Les ralliements de personnalités politiques sont devenus un argument central dans la campagne présidentielle. Édouard Philippe a mis en scène le soutien de Gérald Darmanin en enfilant un tablier de vendeur de frites à Tourcoing, tandis que Raphaël Glucksmann a affiché son alliance avec Yannick Jadot lors d'une visite d'un parc éolien. Mais ces ralliements ont-ils un réel impact sur l'électorat ? Selon Bruno Cautrès, chercheur CNRS au CEVIPOF, l'effet est généralement minime auprès des Français, même s'ils peuvent être décisifs dans le cadre d'une primaire.
Des ralliements mis en scène pour créer une dynamique
Dimanche, Édouard Philippe a troqué son costume de candidat pour un tablier de vendeur de frites à Tourcoing (Nord), une mise en scène destinée à capitaliser sur le ralliement récent de Gérald Darmanin. Le ministre de la Justice, salière en main, lançait d'ailleurs à ses côtés : « Sois généreux ». Cette opération de communication est un classique du genre, comme l'a montré Raphaël Glucksmann la semaine passée avec Yannick Jadot lors d'une visite d'un parc éolien en Charente-Maritime.
Pour Édouard Philippe, ces ralliements sont un moyen de rassembler son camp. « Tous ceux qui se retrouvent dans ces idées simples, tous ceux-là doivent se rassembler pour que nous ne basculions ni dans la soi-disant ''nouvelle France'' de LFI, ni dans l'identitarisme nationaliste et gauchisant de Mme Le Pen », a-t-il déclaré. Chez ses soutiens, l'arrivée de figures de la macronie comme Gérald Darmanin, Benjamin Haddad ou Maud Bregeon est un argument pour affaiblir Gabriel Attal.
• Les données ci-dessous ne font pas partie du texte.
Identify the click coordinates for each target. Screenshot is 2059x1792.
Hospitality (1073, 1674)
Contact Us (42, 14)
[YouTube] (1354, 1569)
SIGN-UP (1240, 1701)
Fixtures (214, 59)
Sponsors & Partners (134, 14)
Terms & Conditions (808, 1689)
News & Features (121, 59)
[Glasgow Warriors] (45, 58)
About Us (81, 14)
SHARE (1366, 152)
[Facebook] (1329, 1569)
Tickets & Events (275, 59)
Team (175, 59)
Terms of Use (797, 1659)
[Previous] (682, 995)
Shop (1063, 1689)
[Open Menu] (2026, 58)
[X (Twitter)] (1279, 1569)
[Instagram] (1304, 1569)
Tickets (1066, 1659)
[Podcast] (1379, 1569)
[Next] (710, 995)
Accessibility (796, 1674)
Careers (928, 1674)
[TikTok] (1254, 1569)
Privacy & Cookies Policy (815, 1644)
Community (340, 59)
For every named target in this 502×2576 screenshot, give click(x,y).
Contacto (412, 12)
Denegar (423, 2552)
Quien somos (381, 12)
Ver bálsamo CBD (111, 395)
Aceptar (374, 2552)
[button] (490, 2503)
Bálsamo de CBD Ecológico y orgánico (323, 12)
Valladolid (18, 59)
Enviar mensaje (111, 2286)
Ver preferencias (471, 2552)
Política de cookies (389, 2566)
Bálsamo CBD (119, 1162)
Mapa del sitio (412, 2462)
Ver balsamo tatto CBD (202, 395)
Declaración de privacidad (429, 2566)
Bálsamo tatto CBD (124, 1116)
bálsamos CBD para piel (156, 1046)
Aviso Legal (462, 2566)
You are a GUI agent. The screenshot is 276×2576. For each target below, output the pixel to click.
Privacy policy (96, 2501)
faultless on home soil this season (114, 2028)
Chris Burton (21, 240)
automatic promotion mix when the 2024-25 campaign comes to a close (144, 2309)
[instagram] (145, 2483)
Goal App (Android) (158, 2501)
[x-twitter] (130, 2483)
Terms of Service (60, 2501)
L'impact réel des ralliements sur l'électorat
« On voit bien que la dynamique de ralliement est du côté d'Édouard Philippe, et il y en aura d'autres. C'est le seul candidat qui peut rassembler de la droite jusqu'au centre », assure Maël de Calan, l'un de ses porte-paroles. « C'est quand même plus facile de se féliciter de l'arrivée d'un poids lourd que de déplorer le départ d'un traître », s'amuse-t-il. Le discours est similaire à gauche, où les proches de Raphaël Glucksmann saluaient ce week-end à Blois les transfuges de campagne.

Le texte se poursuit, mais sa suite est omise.